Ternyata dugaan saya benar, dari teh Nanan kabar ini langsung menyebar ke seluruh dunia. Dalam perjalanan menuju ke RSKD kemarin saya ditelepon mbak Sandra yang kebetulan sepupu suami teh Nanan, mas Arief. Dalam kelelahan jiwa saya memang membiarkan saja deringan dari dalam tas tangan saya. Tapi kemudian saya tak tega juga lalu membalasnya dengan SMS sebaris. Jadi begitu selesai dengan sesi fisioterapi saya barulah saya kembali mengirim SMS menceritakan kondisi saya yang pasti membuatnya justru penasaran ingin mendengar sendiri dari mulut saya. Dan mbak Sandra kemudian kembali menelepon saya. Dia bilang dia sangat yakin saya sangat siap mengulang kembali rangkaian proses pengobatan saya. Apalagi dengan didukung niat dan tekad bulat teman-teman kami untuk terus membantu sekuatnya. Menurutnya setiap kami kini semakin giat membawa nama saya di dalam doa-doa harian mereka. 

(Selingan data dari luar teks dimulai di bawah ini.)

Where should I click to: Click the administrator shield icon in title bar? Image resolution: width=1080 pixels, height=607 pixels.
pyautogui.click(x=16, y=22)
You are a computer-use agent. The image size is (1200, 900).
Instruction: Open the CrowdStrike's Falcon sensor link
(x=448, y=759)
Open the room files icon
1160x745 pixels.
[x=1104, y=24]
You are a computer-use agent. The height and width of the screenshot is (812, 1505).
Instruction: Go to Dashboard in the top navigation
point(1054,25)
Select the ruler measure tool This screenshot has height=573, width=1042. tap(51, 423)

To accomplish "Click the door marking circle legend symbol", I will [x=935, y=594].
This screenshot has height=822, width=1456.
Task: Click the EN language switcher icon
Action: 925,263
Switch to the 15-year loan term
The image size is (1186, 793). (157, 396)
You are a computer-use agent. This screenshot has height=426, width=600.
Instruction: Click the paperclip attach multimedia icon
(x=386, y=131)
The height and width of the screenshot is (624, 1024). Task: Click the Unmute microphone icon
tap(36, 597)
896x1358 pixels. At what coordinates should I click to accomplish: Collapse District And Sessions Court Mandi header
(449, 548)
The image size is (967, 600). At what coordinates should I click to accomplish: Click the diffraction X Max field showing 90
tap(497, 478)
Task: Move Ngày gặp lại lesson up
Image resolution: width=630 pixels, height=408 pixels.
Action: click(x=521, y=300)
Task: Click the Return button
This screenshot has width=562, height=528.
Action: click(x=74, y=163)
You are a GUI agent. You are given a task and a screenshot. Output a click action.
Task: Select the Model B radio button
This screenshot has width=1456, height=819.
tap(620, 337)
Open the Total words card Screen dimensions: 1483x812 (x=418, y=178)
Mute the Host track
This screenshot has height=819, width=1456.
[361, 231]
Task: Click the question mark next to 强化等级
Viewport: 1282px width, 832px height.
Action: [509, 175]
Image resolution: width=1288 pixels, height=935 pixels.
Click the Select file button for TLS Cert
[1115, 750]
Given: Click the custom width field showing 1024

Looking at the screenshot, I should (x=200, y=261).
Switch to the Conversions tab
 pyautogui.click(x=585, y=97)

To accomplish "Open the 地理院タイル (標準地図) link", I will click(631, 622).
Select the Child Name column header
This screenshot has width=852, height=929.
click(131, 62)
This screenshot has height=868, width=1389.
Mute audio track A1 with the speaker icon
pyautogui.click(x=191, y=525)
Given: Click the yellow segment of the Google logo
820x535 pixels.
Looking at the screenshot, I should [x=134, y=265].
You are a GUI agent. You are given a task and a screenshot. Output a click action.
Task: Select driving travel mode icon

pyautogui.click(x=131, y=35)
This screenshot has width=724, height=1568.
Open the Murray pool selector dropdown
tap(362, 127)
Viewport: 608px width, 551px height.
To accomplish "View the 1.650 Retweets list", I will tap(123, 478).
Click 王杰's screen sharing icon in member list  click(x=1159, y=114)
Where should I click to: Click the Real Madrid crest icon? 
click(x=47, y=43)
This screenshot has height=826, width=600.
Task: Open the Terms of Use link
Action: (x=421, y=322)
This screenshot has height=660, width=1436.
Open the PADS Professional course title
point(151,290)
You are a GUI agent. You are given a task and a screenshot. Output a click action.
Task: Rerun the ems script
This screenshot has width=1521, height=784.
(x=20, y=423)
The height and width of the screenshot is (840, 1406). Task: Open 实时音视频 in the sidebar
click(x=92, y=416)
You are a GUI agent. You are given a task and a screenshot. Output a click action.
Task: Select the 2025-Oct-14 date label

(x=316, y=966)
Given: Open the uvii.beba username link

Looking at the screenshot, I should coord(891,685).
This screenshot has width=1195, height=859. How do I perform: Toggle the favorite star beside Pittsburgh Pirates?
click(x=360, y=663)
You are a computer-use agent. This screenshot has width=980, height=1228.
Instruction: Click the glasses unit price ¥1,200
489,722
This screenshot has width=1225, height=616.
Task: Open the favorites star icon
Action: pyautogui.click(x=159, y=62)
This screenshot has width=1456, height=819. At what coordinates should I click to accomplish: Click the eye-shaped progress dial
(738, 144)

Rasanya tak mudah percaya begitu saja saya mendengar itu semua. Bukankah saya makhluk tak berarti dan lagi tiada berharga? Saya merasa selama ini saya memang lebih banyak berdiam diri dibandingkan teman-teman lain yang asyik mengurusi kegiatan organisasi. Jadi kenyataan ini berhasil mendatangkan air mata haru ke pipi saya.

***





Kemoterapi lanjutan saya menanti setelah fisioterapi yang akan berakhir esok. Seperti biasanya ini bisa dilakukan di Bogor saja dengan bantuan dana Jamkesda. Dulu semasa pihak pejabat di DKK menolak pendanaan operasi saya di RSKD kantor asal onkologis saya, saya diperkenankan menggunakan dana bantuan atau pinjaman dari pihak lain. Artinya saya boleh membayar sendiri tapi kelak saya akan diizinkan melaksanakan kemoterapi di Bogor.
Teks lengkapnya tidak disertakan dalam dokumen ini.